JPV: Muito boa. Meus filhos gostaram da cidade. Minha esposa também. Meus filhos vieram muitas vezes ao treino e viram os jogadores. Eles são muito fanáticos por futebol, nasceram quando seu pai eram futebolista. O menor, eu ja era treinador. Eu sempre digo ao menor, Santino, "por você eu deixei o futebol". E é verdade, entende! Eu estava em outra cidade e minha esposa estava grávida. E com 38 anos eu encerrei minha carreira de jogador e iniciei a de treinador. Eu digo: "por você eu não pude jogar mais futebol". E eu sempre fui apaixonado por futebol. E eles conhecem do goleiro ao último jogador do Fortaleza. Conhecem todo o elenco do Fortaleza, eles sabem nome por nome.

DN: E como é a sua relação com a cidade? O que você mais gosta?

JPV: O clima. Eu gosto muito do clima, o que consideram muito quente. Eu gosto muito. As noites são muito bonitas. Gosto de Fortaleza, é uma cidade que eu tenho que conhecer mais ainda. Minha esposa foi conhecer Mercado Central, caminhamos pela Beira-Mar e outras coisas que agora não lembro, mas as praias muito bonitas. O que o Brasil tem de melhor. Muitos quilômetros de praia. E com bom clima. A água é quente, é tudo muito saboroso, uma beleza.

DN: É verdade que você gosta de um bom churrasco? Uma parrilla?

JPV: Sim, a parrilla eu gosto muito. E o peixe também. Aqui tem um bom peixe. Eu sou uma pessoa simples, que me adapto à cultura que estou vivendo. E isso eu gosto.

DN: Qual o grande legado você pretende deixar no Fortaleza?

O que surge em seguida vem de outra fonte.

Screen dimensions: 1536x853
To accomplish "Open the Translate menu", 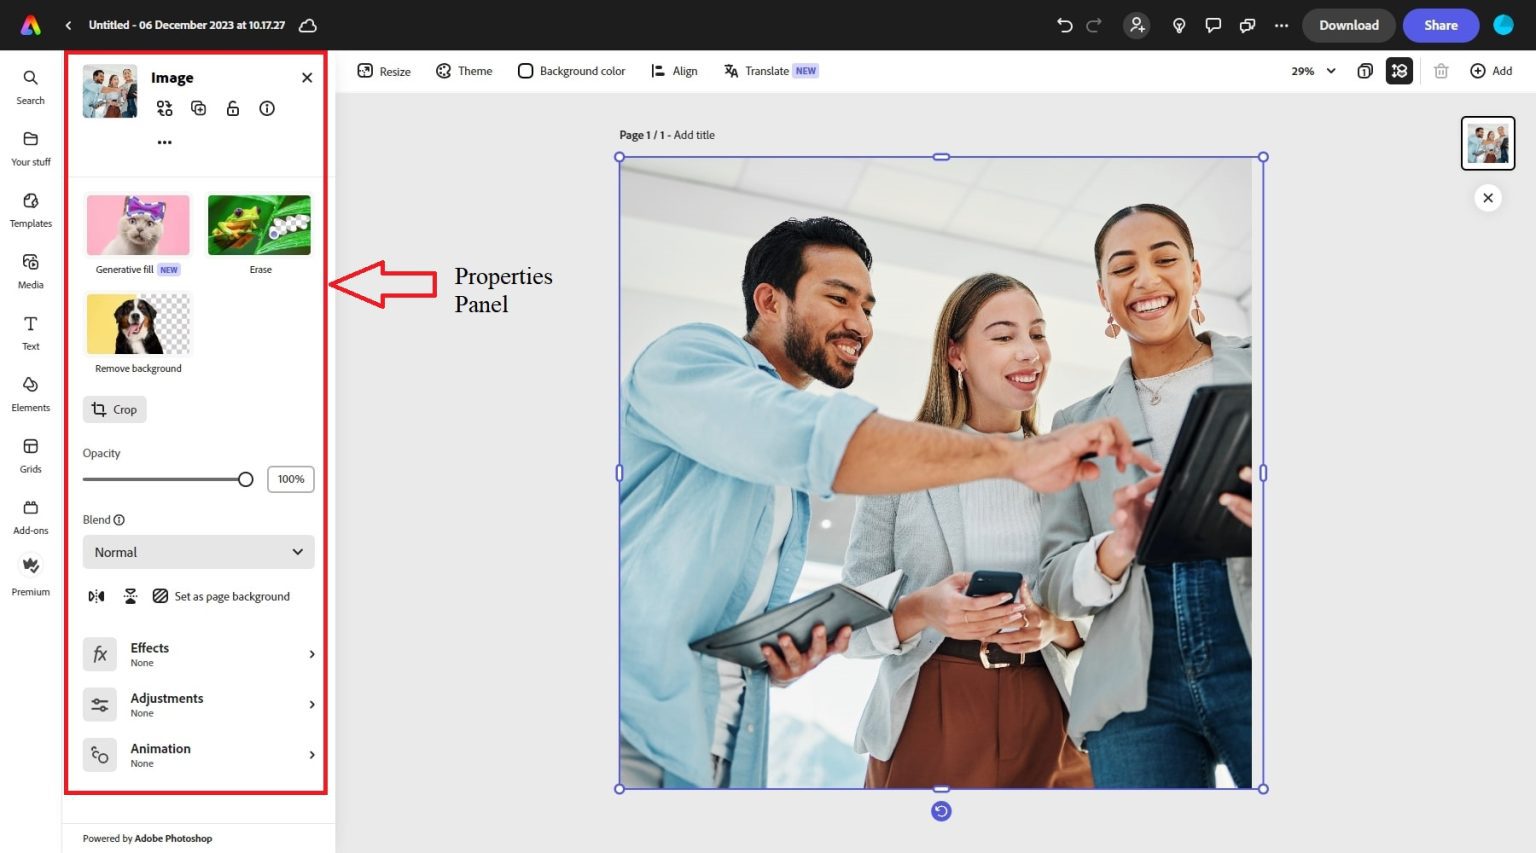I will [768, 70].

JPV: Como instituição, eu pretendo agregar que o meu trabalho sirva para os próximos treinadores. Que pode assentar uma base e, a partir daí, seguir crescendo. E não que quando o Vojvoda se vá do Fortaleza, tenha que começar a construir novamente. Vojvoda vai construir até aqui, o andar 5, e o próximo não tem que construir desde o primeiro andar. Tem que construir do 5º ao 10º, e assim por diante. Isso é o que eu pretendo, o que eu imagino. Que meu trabalho se justifique dessa maneira também. O principal objetivo é saber que o Fortaleza é um clube que está crescendo e cada vez tem que crescer mais. E as decisões são pensando com o coração, também. O torcedor tem coração. E também pensando sempre no melhor para o clube, com calma.

DN: Que aprendizados você tira do período vivenciado até aqui?

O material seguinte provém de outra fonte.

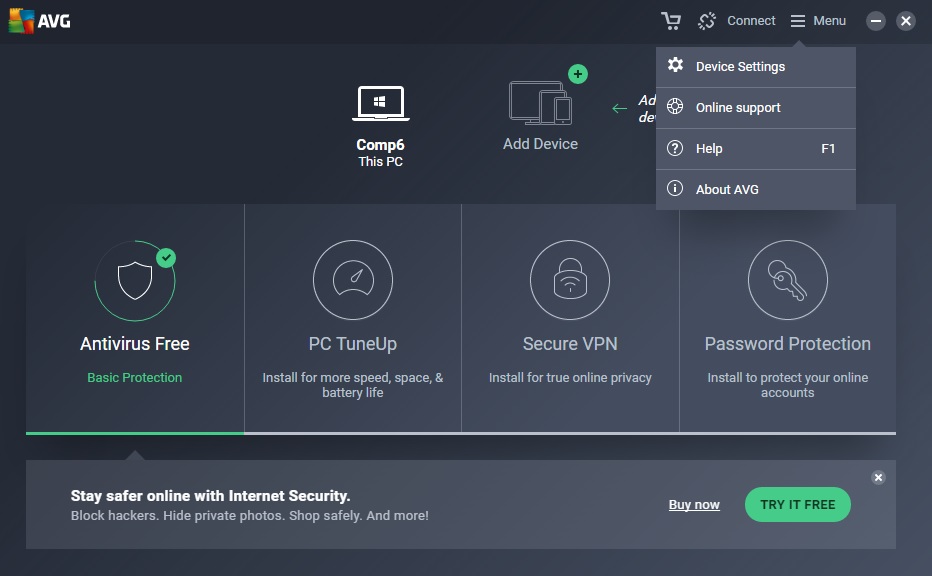Click the AVG logo
The height and width of the screenshot is (576, 932).
(x=40, y=21)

JPV: Aprendizado muito grande. Primeiro, por conhecer a liga brasileira. E também por estar perto dos futebolistas brasileiros. Eu já havia competido contra, mas estar aqui e conhecendo de perto, é um aprendizado muito bom para mim. E trabalhar em uma instituição como Fortaleza tem me ajudado. Eu tenho ajudado o Fortaleza e o Fortaleza ajudado a minha pessoa, como profissional também. Como o planejamento para jogar a cada 3 dias, as logísticas de viagens, jogar o Campeonato Cearense, Copa do Brasil, o Brasileirão continuamente, ou treinar quando tem somente 2 ou 3 dias para fazê-lo. Eu joguei outros torneios por outros times, em que o foco era todo em Sul-Americana, ou Libertadores. Era apenas em uma competição. Aqui, não. É foco no Campeonato Cearense, muito importante. Copa Brasil, muito importante. Campeonato Brasileiro, muito importante. Aqui, todas as competições são muito importantes. Não se deixa nada de lado. Então isso é um aprendizado muito bom para mim.

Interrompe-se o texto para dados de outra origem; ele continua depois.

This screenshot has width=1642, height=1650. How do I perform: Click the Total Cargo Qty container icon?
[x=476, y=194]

DN: Você falou que o trabalho no Fortaleza ainda está no começo. Pretende permanecer no clube para 2022?

JPV: Tem muito tempo ainda, é cedo. Estou muito tempo no Fortaleza, eu quero ganhar. Eu quero sempre ganhar! Quero que a equipe faça uma boa partida, esse é meu próximo objetivo antes de pensar em 2022. Eu sempre penso "o que vamos fazer em 1 mês?". "Diretoria, o que pensa em fazer com este jogador?" Sempre estou pensando nisso, sim. Mas há momentos e momentos para o planejamento. Hoje, minha cabeça está no próximo adversário.